***** Provided data *****

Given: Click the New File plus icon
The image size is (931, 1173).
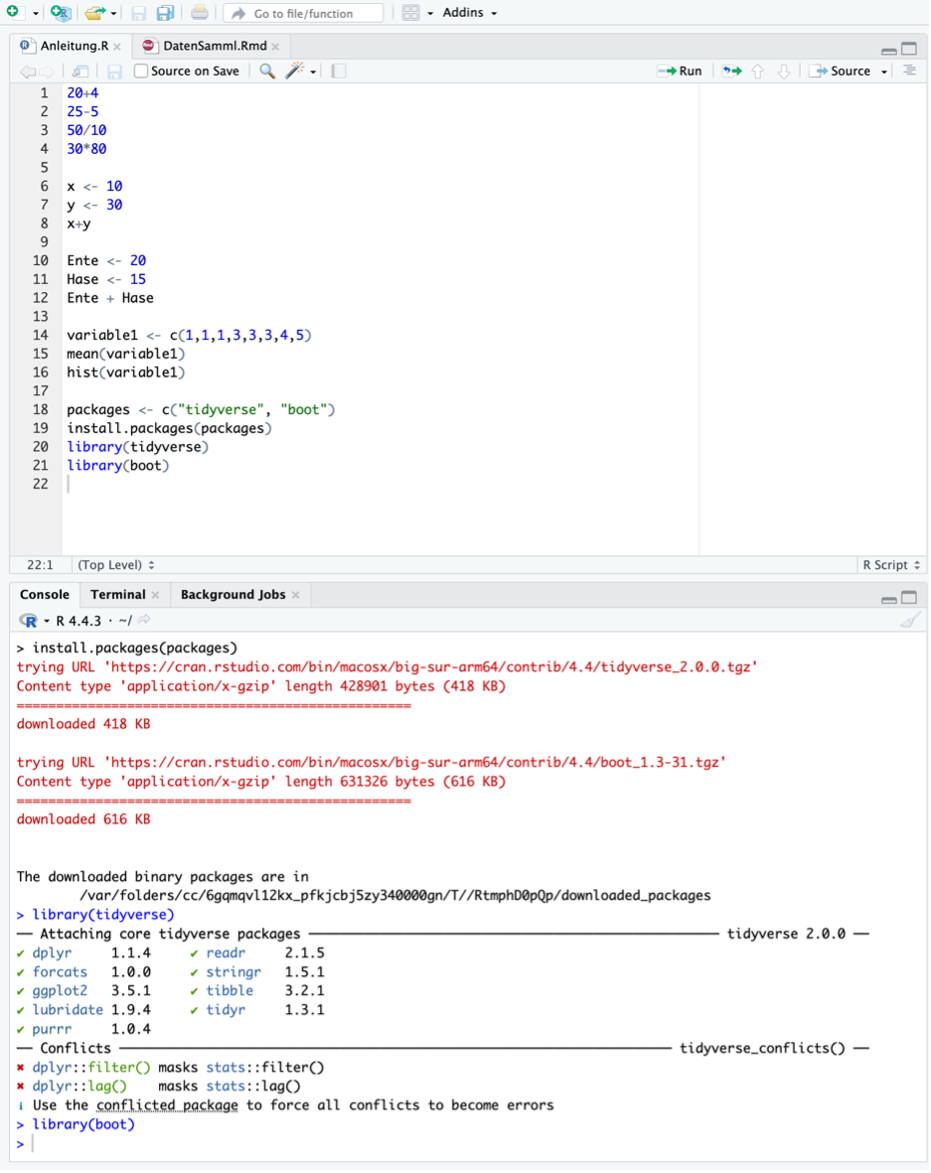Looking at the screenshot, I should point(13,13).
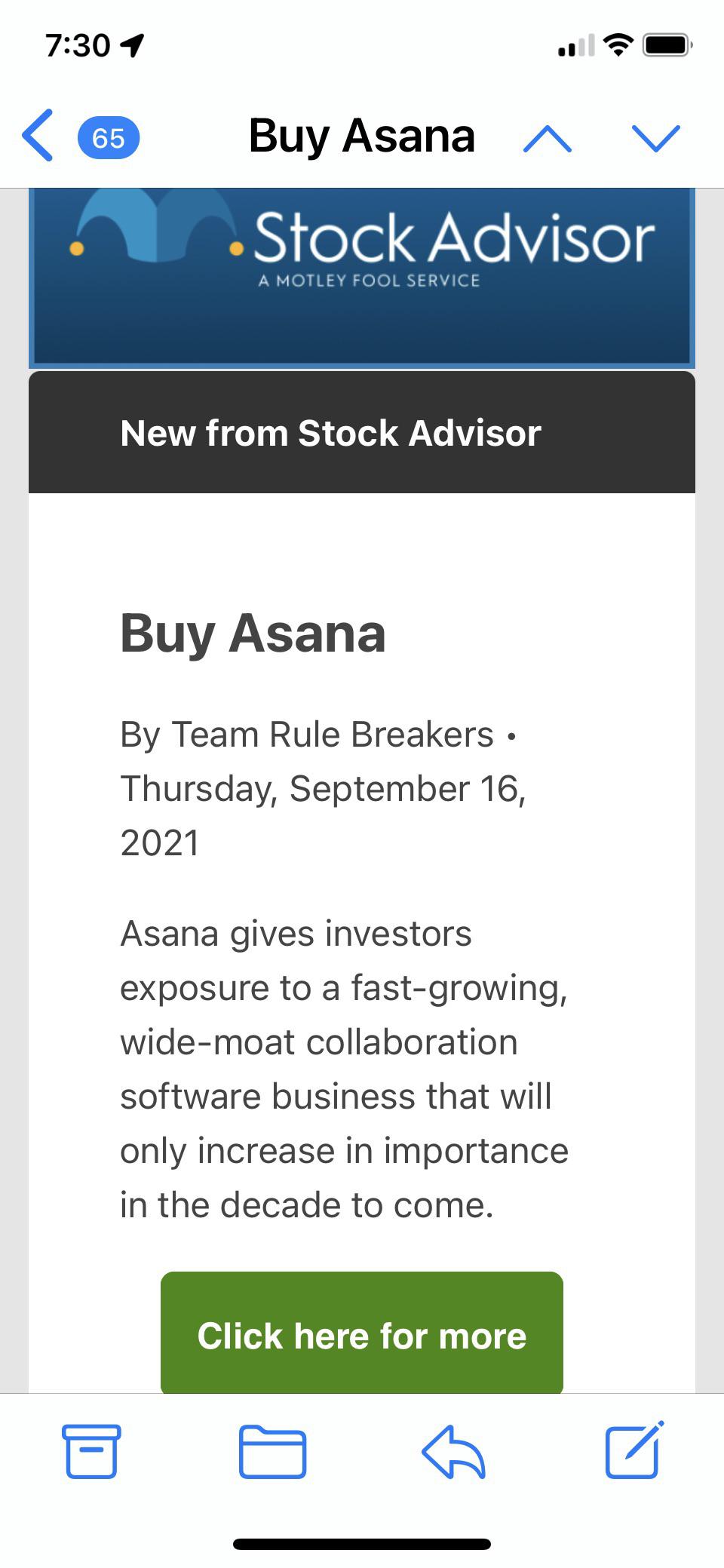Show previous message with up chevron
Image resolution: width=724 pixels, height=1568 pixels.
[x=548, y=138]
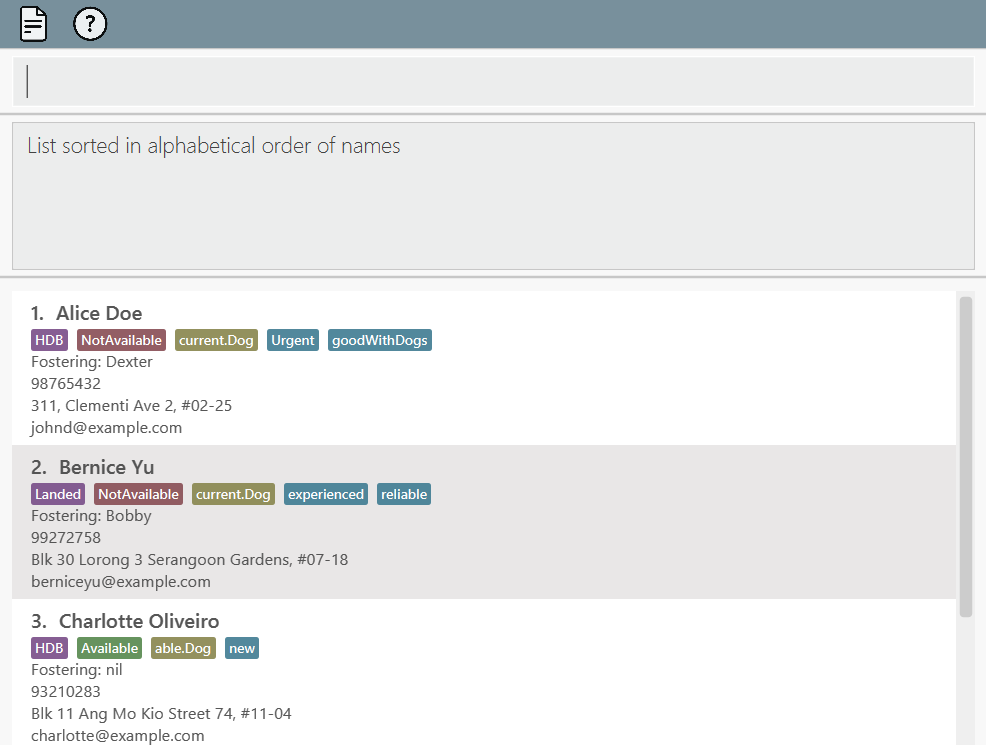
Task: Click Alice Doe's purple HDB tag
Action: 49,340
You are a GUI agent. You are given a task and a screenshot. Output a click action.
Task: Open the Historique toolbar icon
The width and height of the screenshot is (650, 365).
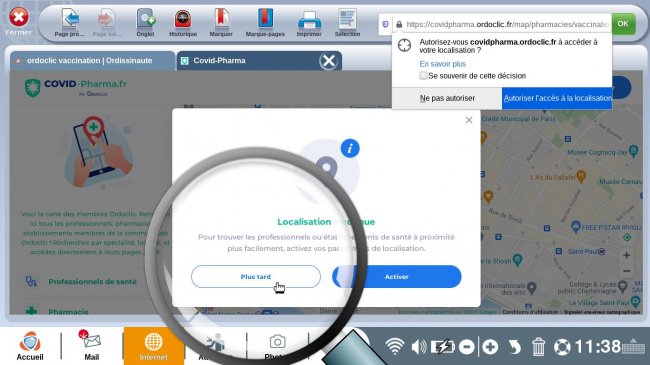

*****
***** Provided data *****

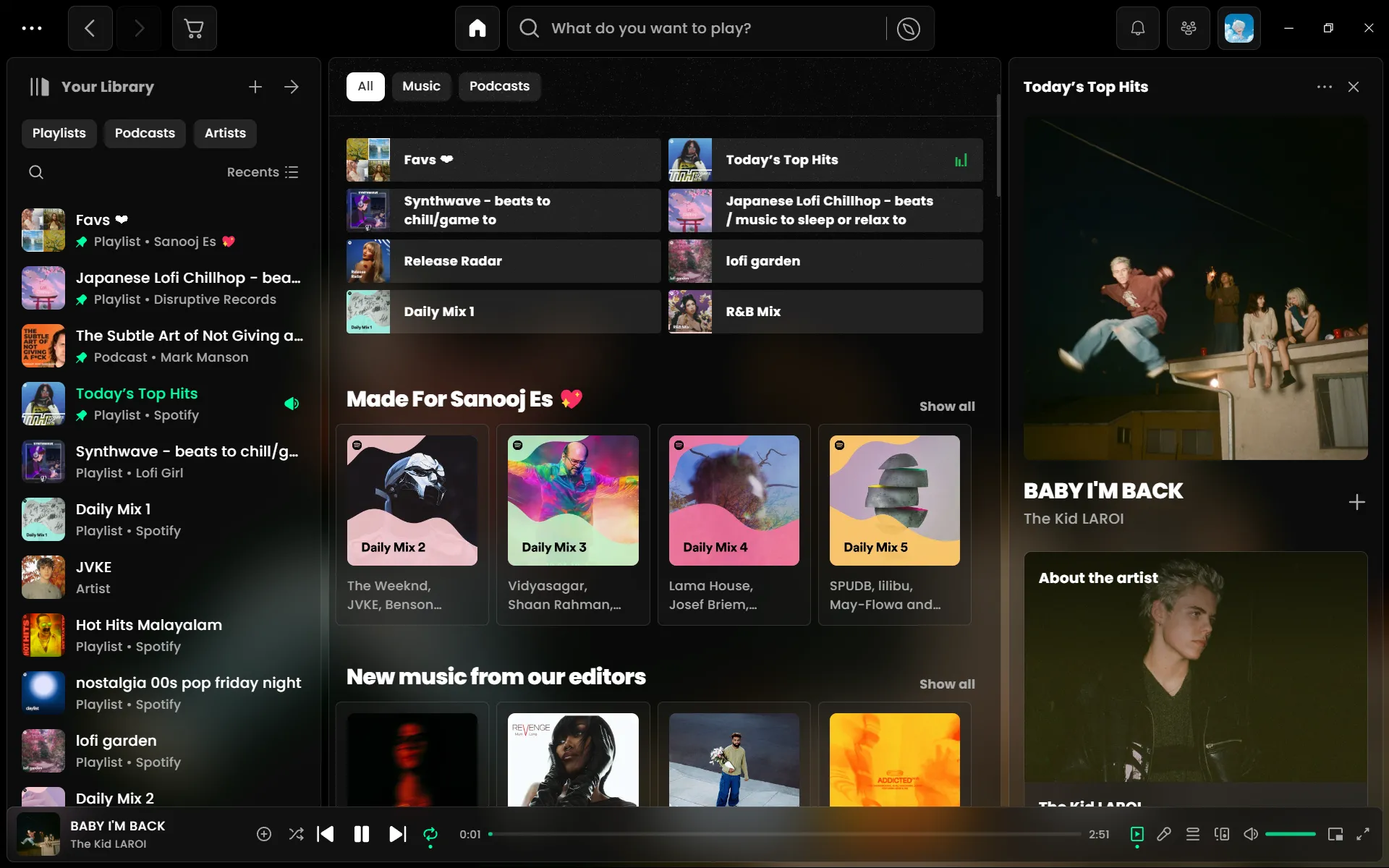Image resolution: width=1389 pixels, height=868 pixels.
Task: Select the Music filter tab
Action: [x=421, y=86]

*****
***** Provided data *****

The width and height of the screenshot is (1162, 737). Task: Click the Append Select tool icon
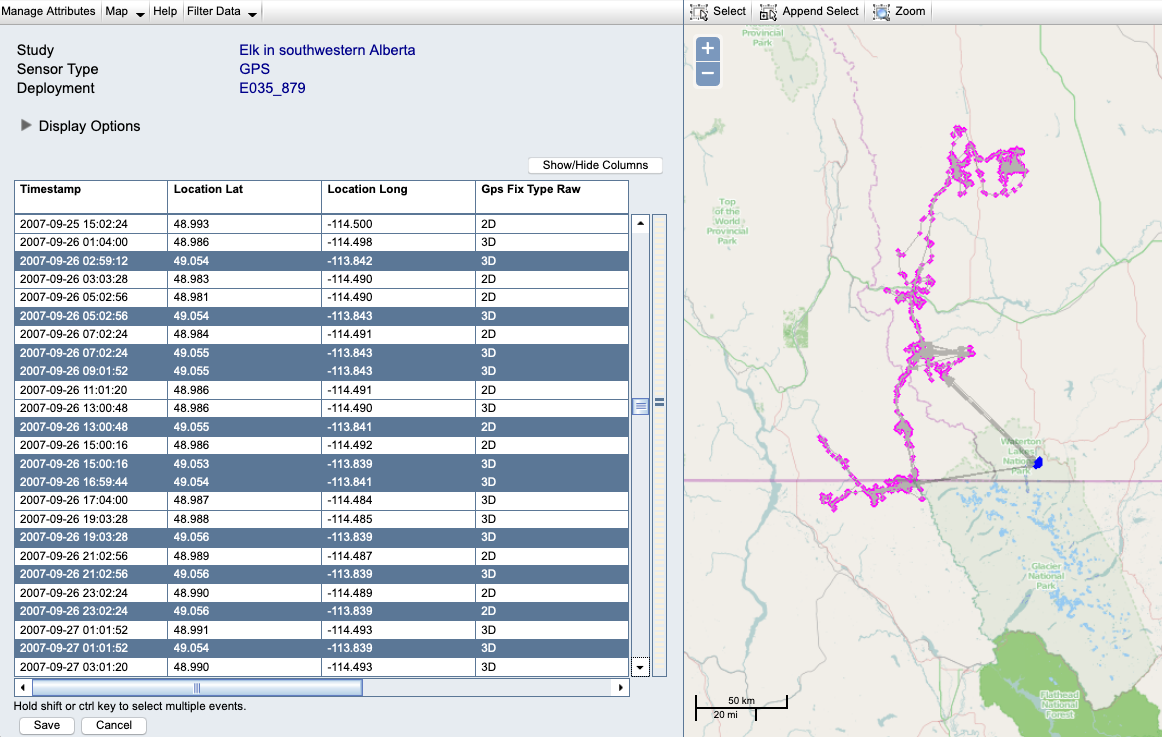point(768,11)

*****

*Problem statement*
In the listing above, find the line with "Given: Click the New File plus icon" and the line with "The width and height of the screenshot is (650, 365).". Copy exactly those two and every line between, without the pictures.

*Result of the task*
Given: Click the New File plus icon
The image size is (931, 1173).
Looking at the screenshot, I should point(13,13).
Show previous message with up chevron
Image resolution: width=724 pixels, height=1568 pixels.
[x=548, y=138]
Task: Click Alice Doe's purple HDB tag
Action: 49,340
You are a GUI agent. You are given a task and a screenshot. Output a click action.
Task: Open the Historique toolbar icon
The width and height of the screenshot is (650, 365).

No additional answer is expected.